Spanish newspaper El Mundo described what it called “an operation to whitewash” Urrutikoetxea.
Survivors of violent attacks and relatives of ETA’s victims say the campaign humiliates them.
Ms Ruiz and Spanish authorities believe that Urrutikoetxea, as ETA’s leader, either approved or knew about the car that, loaded with dynamite, exploded under her window at the Zaragoza Civil Guard headquarters where she lived with her father, mother and sister.
Three ETA assailants were tried and imprisoned as the executors of the attack, which killed 11 people, including six minors, all of them Ms Ruiz’s neighbours or acquaintances.
“He now presents himself as the country’s saviour,” Ms Ruiz said.
It will be difficult to prove in court that he orchestrated the attack, she added, because “unfortunately these people don’t leave a paper trail.
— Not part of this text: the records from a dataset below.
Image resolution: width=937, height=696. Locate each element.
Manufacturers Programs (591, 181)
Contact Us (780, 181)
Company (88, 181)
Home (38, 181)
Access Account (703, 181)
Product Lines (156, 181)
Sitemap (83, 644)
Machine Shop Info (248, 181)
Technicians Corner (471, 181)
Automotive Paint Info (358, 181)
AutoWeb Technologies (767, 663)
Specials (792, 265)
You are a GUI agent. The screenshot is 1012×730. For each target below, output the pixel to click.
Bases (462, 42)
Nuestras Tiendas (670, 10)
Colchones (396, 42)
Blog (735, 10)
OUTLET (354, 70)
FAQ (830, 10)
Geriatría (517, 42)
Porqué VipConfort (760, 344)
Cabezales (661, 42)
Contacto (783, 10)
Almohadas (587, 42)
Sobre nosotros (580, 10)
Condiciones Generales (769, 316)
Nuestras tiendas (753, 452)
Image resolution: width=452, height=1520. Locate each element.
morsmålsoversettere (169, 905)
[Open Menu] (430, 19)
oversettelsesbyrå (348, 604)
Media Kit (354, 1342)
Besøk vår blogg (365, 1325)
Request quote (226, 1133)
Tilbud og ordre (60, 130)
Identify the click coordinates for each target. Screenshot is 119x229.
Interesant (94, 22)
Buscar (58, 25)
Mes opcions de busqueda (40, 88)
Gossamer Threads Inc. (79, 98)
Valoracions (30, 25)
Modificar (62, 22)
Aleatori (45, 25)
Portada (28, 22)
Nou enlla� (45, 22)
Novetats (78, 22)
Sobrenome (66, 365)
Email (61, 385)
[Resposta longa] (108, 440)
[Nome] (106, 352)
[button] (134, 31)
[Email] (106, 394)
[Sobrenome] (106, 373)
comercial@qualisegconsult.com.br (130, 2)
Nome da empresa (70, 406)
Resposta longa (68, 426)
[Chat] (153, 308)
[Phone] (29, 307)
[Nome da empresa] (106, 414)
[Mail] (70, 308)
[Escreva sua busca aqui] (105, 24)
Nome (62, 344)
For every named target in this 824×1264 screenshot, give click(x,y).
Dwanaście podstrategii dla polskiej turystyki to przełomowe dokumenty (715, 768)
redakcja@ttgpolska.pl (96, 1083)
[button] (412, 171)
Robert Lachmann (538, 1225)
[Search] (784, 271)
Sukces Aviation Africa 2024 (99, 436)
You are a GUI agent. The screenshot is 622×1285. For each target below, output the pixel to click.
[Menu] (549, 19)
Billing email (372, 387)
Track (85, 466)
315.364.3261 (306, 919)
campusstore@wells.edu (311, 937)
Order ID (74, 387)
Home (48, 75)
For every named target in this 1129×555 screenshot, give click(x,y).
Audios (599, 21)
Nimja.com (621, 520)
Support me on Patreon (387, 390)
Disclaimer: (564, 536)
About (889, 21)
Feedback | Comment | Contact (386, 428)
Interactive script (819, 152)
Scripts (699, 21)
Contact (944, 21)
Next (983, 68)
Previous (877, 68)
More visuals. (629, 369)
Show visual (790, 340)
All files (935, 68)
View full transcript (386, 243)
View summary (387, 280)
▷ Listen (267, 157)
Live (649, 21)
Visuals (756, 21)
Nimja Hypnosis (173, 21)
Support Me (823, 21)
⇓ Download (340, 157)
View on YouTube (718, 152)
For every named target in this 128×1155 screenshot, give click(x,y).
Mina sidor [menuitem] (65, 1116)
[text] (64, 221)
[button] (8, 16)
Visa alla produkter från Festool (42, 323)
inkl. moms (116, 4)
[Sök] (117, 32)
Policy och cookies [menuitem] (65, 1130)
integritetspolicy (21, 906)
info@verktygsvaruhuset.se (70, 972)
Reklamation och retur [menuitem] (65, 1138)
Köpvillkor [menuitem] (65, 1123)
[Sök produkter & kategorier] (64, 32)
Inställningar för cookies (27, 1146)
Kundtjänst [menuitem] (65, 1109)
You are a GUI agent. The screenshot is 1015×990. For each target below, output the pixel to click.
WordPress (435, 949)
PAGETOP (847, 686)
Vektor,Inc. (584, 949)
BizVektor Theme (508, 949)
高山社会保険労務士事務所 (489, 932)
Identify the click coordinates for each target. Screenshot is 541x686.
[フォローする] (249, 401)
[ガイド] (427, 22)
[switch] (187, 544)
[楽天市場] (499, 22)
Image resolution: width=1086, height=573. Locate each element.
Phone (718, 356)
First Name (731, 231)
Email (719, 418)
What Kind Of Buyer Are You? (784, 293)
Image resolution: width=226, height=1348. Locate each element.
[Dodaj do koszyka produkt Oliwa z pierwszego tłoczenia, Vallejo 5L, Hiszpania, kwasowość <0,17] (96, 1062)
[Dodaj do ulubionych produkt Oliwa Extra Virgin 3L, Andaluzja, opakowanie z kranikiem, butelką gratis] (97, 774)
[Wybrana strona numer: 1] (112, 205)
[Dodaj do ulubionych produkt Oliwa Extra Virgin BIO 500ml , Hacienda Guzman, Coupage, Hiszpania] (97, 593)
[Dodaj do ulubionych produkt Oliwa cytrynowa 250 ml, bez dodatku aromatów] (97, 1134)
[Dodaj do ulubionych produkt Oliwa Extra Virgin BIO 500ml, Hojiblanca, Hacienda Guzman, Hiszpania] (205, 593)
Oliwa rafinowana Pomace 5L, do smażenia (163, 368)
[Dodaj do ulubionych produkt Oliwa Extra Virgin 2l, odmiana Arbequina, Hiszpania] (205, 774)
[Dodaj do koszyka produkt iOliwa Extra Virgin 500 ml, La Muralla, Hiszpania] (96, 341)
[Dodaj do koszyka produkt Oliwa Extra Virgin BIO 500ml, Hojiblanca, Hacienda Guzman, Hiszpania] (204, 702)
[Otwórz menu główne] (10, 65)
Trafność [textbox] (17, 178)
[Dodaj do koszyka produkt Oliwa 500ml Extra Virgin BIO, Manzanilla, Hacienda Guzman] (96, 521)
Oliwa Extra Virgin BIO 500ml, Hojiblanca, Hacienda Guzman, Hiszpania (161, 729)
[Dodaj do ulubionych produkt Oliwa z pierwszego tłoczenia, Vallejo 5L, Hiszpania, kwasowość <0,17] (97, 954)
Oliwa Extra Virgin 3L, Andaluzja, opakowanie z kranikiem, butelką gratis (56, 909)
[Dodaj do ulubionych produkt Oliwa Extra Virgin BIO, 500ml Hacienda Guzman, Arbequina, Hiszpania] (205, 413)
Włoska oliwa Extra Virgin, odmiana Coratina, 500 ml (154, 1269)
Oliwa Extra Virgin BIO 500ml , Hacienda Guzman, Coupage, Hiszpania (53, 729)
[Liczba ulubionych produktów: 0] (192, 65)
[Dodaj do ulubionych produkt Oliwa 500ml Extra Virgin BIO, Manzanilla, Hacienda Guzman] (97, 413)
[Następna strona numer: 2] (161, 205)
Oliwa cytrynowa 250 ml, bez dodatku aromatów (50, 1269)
But this gentleman is a murderer, with murder written in capital letters”.
Urrutikoetxea denies any role, saying: “They want me to answer for something I had nothing to do with.”
He led ETA in the late 1980s, was arrested in 1989 and spent the next 11 years behind bars in France and Spain.
As ETA’s violent methods lost sway, Urrutikoetxea served as a legislator in the Basque regional parliament and a negotiator in talks with Spanish envoys to try to end the group’s activities.
ETA gave up its arms in 2017, and Urrutikoetxea read the statement announcing ETA’s final dismantling in an audio recording released on May 3 2018.
Indicted for his alleged role in the Zaragoza attack while he was on a parliamentary visit to Switzerland in 2002, he was Spain’s most-wanted fugitive until his arrest outside a hospital in the French Alps in May 2019.
He is facing justice this week for the first time in decades, in two back-to-back Paris trials where he is charged with “criminal association with a view to preparing a terrorist act”, for alleged attack plots in the 2000s and 2010s.
He was already convicted in absentia in both cases and sentenced to 15 years total in prison, but after his arrest he asked to be retried.
“This accusation is for actions when I was preparing the ground to work toward a peace process. It’s absurd that they want to judge me for this,” he said.
Urrutikoetxea’s lawyer plans to request a delay in Monday’s trial for procedural reasons. Once the French trials end, France has agreed to extradite him to Spain, although his defence has appealed against this.
Despite some support in France for his cause, French president Emmanuel Macron has stressed ETA’s “grave crimes”, saying that “political reconciliation and renouncing weapons don’t erase anything”.